The Prison Litigation Explosion and the Long History of the Civil Rights of Institutionalized Persons Act, 1973–96

Sunday, January 4, 2015: 9:40 AM
Rendezvous Trianon (New York Hilton)
Amanda Hughett, Duke University
During the 1960s, the Supreme Court under Chief Justice Earl Warren expanded inmates' access to the federal courts. In response, imprisoned men and women educated themselves on the law and filed thousands of suits contesting prison practices and the conditions of their confinement. This paper examines how state and federal officials reshaped corrections policy in order to stem the tide of this litigation. Beginning in the 1970s, state officials from across the political spectrum worked to direct prisoners' complaints away from the courts by creating new administrative grievance procedures internal to prison systems. Thanks to North Carolina's U.S. Senators, this tactic became embedded in federal law with the passage of the Civil Rights of Institutionalized Persons Act (CRIPA) in 1980.

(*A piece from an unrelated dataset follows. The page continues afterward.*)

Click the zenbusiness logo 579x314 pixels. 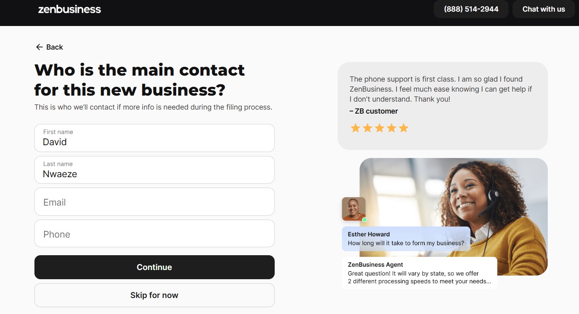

By examining the history of CRIPA, this paper helps to explain why harsh penal practices have persisted in America despite the promise of the prisoners' rights movement. While scholars have documented corrections officials' often violent responses to inmates' strikes and protests, I examine how prisoners' shifting relationship to the federal courts impacted their movement. CRIPA proved to be a mixed blessing for the nation's inmates. On one hand, the bill allowed the U.S. Department of Justice to file lawsuits against any state institution that violated the constitutional rights of its residents. On the other, the bill limited inmates' access to the courts by forcing them to exhaust state administrative remedies before filing suits. CRIPA supporters sought to remove legal tools from imprisoned activists' hands while allowing federal officials to control the pace of prison litigation. The long history of CRIPA thus demonstrates how Warren Court decisions that opened federal courtrooms to aggrieved inmates were subverted during the 1970s and 1980s, and it illuminates how civil rights are enforced and transformed through complex interactions between activists, lawmakers, administrators, and judges.